Your answer must be an exact transcription of every entry.

- Data extract -
=== Section Start ===

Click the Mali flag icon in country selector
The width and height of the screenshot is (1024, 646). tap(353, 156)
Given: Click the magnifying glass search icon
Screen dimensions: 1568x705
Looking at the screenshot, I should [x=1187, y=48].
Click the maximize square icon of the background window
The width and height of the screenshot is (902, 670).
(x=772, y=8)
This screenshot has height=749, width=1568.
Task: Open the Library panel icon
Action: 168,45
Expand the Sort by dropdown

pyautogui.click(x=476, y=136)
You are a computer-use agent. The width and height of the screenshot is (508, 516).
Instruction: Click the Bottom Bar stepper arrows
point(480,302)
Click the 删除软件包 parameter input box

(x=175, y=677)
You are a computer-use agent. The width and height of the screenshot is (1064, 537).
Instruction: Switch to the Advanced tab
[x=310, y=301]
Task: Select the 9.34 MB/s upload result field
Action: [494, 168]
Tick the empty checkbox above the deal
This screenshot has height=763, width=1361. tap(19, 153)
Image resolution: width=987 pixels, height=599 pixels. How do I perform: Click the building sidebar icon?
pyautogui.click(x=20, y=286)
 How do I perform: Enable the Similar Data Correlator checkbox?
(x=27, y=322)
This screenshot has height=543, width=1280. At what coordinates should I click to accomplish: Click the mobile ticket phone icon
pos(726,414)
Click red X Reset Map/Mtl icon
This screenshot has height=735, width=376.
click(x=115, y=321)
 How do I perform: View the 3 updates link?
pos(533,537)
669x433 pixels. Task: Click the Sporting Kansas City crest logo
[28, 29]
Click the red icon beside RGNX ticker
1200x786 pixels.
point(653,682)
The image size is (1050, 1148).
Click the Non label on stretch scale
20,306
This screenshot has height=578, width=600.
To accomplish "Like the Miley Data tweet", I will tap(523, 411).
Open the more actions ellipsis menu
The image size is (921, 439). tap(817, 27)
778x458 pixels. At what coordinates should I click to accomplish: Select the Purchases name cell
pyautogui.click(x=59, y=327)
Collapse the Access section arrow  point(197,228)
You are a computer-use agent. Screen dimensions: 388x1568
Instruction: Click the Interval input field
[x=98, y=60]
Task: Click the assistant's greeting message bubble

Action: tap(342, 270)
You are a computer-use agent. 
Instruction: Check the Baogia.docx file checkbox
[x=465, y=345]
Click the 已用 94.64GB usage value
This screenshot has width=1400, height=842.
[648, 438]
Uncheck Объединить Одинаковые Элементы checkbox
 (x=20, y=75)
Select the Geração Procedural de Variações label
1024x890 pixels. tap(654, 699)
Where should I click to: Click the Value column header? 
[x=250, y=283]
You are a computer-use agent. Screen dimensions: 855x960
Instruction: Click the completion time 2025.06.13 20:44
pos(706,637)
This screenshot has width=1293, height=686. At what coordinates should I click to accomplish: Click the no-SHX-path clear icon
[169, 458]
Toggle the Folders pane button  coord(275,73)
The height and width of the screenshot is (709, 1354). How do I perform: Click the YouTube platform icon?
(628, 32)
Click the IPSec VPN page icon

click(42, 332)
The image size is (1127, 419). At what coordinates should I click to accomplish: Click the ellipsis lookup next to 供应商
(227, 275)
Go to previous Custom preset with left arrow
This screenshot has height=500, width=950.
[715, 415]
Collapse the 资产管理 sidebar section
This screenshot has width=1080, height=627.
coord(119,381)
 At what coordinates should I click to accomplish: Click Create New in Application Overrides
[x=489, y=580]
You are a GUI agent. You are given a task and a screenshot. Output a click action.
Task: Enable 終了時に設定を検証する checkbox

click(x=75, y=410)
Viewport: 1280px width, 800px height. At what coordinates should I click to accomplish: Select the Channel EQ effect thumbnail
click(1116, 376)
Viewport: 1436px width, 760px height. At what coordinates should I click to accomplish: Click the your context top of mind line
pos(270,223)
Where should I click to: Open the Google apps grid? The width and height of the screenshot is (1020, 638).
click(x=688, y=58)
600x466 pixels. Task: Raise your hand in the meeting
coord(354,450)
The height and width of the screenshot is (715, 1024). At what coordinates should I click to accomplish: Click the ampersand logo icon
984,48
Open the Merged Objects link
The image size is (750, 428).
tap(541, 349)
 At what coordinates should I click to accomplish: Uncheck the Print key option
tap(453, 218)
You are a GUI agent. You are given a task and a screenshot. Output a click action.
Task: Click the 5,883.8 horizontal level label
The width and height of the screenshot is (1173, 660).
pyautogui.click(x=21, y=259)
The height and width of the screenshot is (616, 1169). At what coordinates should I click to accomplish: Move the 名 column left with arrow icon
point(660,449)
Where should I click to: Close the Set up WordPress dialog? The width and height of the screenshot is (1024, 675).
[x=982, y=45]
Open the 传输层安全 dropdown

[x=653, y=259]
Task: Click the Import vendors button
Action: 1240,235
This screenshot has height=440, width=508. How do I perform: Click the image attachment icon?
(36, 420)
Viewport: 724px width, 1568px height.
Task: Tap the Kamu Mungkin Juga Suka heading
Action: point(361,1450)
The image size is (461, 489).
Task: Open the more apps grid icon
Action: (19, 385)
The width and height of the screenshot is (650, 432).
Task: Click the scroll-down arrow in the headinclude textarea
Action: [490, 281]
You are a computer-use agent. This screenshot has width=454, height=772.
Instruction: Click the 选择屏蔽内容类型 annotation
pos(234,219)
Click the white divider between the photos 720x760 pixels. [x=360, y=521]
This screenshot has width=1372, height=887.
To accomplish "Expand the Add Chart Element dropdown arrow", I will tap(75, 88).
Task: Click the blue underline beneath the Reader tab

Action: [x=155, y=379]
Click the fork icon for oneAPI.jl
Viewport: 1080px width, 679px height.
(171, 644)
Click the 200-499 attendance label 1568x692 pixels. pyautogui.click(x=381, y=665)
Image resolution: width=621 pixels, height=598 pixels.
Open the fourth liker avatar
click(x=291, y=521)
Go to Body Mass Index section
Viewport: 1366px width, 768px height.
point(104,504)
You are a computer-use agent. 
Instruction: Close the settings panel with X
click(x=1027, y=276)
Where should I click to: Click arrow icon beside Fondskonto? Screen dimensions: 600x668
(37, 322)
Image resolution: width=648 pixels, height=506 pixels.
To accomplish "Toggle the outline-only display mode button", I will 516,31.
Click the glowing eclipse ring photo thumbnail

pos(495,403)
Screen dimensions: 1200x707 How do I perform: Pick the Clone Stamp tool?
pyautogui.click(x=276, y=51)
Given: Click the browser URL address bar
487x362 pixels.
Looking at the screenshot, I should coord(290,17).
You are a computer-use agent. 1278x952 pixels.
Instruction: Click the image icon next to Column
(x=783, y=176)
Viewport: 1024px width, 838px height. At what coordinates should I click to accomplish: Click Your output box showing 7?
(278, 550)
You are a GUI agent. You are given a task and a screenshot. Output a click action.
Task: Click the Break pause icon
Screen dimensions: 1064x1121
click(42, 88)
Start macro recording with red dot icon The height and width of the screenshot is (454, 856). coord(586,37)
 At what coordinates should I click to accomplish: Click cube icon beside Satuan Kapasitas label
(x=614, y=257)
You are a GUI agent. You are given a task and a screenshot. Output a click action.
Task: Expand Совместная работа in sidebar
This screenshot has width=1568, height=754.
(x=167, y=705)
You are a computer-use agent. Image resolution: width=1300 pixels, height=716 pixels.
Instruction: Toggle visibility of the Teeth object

=== Section End ===

- Task solution -
Click the Mali flag icon in country selector
The width and height of the screenshot is (1024, 646). tap(353, 156)
Given: Click the magnifying glass search icon
Screen dimensions: 1568x705
Looking at the screenshot, I should [x=1187, y=48].
Click the maximize square icon of the background window
The width and height of the screenshot is (902, 670).
(x=772, y=8)
This screenshot has height=749, width=1568.
Task: Open the Library panel icon
Action: 168,45
Expand the Sort by dropdown

pyautogui.click(x=476, y=136)
You are a computer-use agent. The width and height of the screenshot is (508, 516).
Instruction: Click the Bottom Bar stepper arrows
point(480,302)
Click the 删除软件包 parameter input box

(x=175, y=677)
You are a computer-use agent. The width and height of the screenshot is (1064, 537).
Instruction: Switch to the Advanced tab
[x=310, y=301]
Task: Select the 9.34 MB/s upload result field
Action: [494, 168]
Tick the empty checkbox above the deal
This screenshot has height=763, width=1361. tap(19, 153)
Image resolution: width=987 pixels, height=599 pixels. How do I perform: Click the building sidebar icon?
pyautogui.click(x=20, y=286)
 How do I perform: Enable the Similar Data Correlator checkbox?
(x=27, y=322)
This screenshot has height=543, width=1280. At what coordinates should I click to accomplish: Click the mobile ticket phone icon
pos(726,414)
Click red X Reset Map/Mtl icon
This screenshot has height=735, width=376.
click(x=115, y=321)
 How do I perform: View the 3 updates link?
pos(533,537)
669x433 pixels. Task: Click the Sporting Kansas City crest logo
[28, 29]
Click the red icon beside RGNX ticker
1200x786 pixels.
point(653,682)
The image size is (1050, 1148).
Click the Non label on stretch scale
20,306
This screenshot has height=578, width=600.
To accomplish "Like the Miley Data tweet", I will tap(523, 411).
Open the more actions ellipsis menu
The image size is (921, 439). tap(817, 27)
778x458 pixels. At what coordinates should I click to accomplish: Select the Purchases name cell
pyautogui.click(x=59, y=327)
Collapse the Access section arrow  point(197,228)
You are a computer-use agent. Screen dimensions: 388x1568
Instruction: Click the Interval input field
[x=98, y=60]
Task: Click the assistant's greeting message bubble

Action: tap(342, 270)
You are a computer-use agent. 
Instruction: Check the Baogia.docx file checkbox
[x=465, y=345]
Click the 已用 94.64GB usage value
This screenshot has width=1400, height=842.
[648, 438]
Uncheck Объединить Одинаковые Элементы checkbox
 (x=20, y=75)
Select the Geração Procedural de Variações label
1024x890 pixels. tap(654, 699)
Where should I click to: Click the Value column header? 
[x=250, y=283]
You are a computer-use agent. Screen dimensions: 855x960
Instruction: Click the completion time 2025.06.13 20:44
pos(706,637)
This screenshot has width=1293, height=686. At what coordinates should I click to accomplish: Click the no-SHX-path clear icon
[169, 458]
Toggle the Folders pane button  coord(275,73)
The height and width of the screenshot is (709, 1354). How do I perform: Click the YouTube platform icon?
(628, 32)
Click the IPSec VPN page icon

click(42, 332)
The image size is (1127, 419). At what coordinates should I click to accomplish: Click the ellipsis lookup next to 供应商
(227, 275)
Go to previous Custom preset with left arrow
This screenshot has height=500, width=950.
[715, 415]
Collapse the 资产管理 sidebar section
This screenshot has width=1080, height=627.
coord(119,381)
 At what coordinates should I click to accomplish: Click Create New in Application Overrides
[x=489, y=580]
You are a GUI agent. You are given a task and a screenshot. Output a click action.
Task: Enable 終了時に設定を検証する checkbox

click(x=75, y=410)
Viewport: 1280px width, 800px height. At what coordinates should I click to accomplish: Select the Channel EQ effect thumbnail
click(1116, 376)
Viewport: 1436px width, 760px height. At what coordinates should I click to accomplish: Click the your context top of mind line
pos(270,223)
Where should I click to: Open the Google apps grid? The width and height of the screenshot is (1020, 638).
click(x=688, y=58)
600x466 pixels. Task: Raise your hand in the meeting
coord(354,450)
The height and width of the screenshot is (715, 1024). At what coordinates should I click to accomplish: Click the ampersand logo icon
984,48
Open the Merged Objects link
The image size is (750, 428).
tap(541, 349)
 At what coordinates should I click to accomplish: Uncheck the Print key option
tap(453, 218)
You are a GUI agent. You are given a task and a screenshot. Output a click action.
Task: Click the 5,883.8 horizontal level label
The width and height of the screenshot is (1173, 660).
pyautogui.click(x=21, y=259)
The height and width of the screenshot is (616, 1169). At what coordinates should I click to accomplish: Move the 名 column left with arrow icon
point(660,449)
Where should I click to: Close the Set up WordPress dialog? The width and height of the screenshot is (1024, 675).
[x=982, y=45]
Open the 传输层安全 dropdown

[x=653, y=259]
Task: Click the Import vendors button
Action: 1240,235
This screenshot has height=440, width=508. How do I perform: Click the image attachment icon?
(36, 420)
Viewport: 724px width, 1568px height.
Task: Tap the Kamu Mungkin Juga Suka heading
Action: point(361,1450)
The image size is (461, 489).
Task: Open the more apps grid icon
Action: (19, 385)
The width and height of the screenshot is (650, 432).
Task: Click the scroll-down arrow in the headinclude textarea
Action: [490, 281]
You are a computer-use agent. This screenshot has width=454, height=772.
Instruction: Click the 选择屏蔽内容类型 annotation
pos(234,219)
Click the white divider between the photos 720x760 pixels. [x=360, y=521]
This screenshot has width=1372, height=887.
To accomplish "Expand the Add Chart Element dropdown arrow", I will tap(75, 88).
Task: Click the blue underline beneath the Reader tab

Action: [x=155, y=379]
Click the fork icon for oneAPI.jl
Viewport: 1080px width, 679px height.
(171, 644)
Click the 200-499 attendance label 1568x692 pixels. pyautogui.click(x=381, y=665)
Image resolution: width=621 pixels, height=598 pixels.
Open the fourth liker avatar
click(x=291, y=521)
Go to Body Mass Index section
Viewport: 1366px width, 768px height.
point(104,504)
You are a computer-use agent. 
Instruction: Close the settings panel with X
click(x=1027, y=276)
Where should I click to: Click arrow icon beside Fondskonto? Screen dimensions: 600x668
(37, 322)
Image resolution: width=648 pixels, height=506 pixels.
To accomplish "Toggle the outline-only display mode button", I will 516,31.
Click the glowing eclipse ring photo thumbnail

pos(495,403)
Screen dimensions: 1200x707 How do I perform: Pick the Clone Stamp tool?
pyautogui.click(x=276, y=51)
Given: Click the browser URL address bar
487x362 pixels.
Looking at the screenshot, I should coord(290,17).
You are a computer-use agent. 1278x952 pixels.
Instruction: Click the image icon next to Column
(x=783, y=176)
Viewport: 1024px width, 838px height. At what coordinates should I click to accomplish: Click Your output box showing 7?
(278, 550)
You are a GUI agent. You are given a task and a screenshot. Output a click action.
Task: Click the Break pause icon
Screen dimensions: 1064x1121
click(42, 88)
Start macro recording with red dot icon The height and width of the screenshot is (454, 856). coord(586,37)
 At what coordinates should I click to accomplish: Click cube icon beside Satuan Kapasitas label
(x=614, y=257)
You are a GUI agent. You are given a task and a screenshot. Output a click action.
Task: Expand Совместная работа in sidebar
This screenshot has width=1568, height=754.
(x=167, y=705)
You are a computer-use agent. Image resolution: width=1300 pixels, height=716 pixels.
Instruction: Toggle visibility of the Teeth object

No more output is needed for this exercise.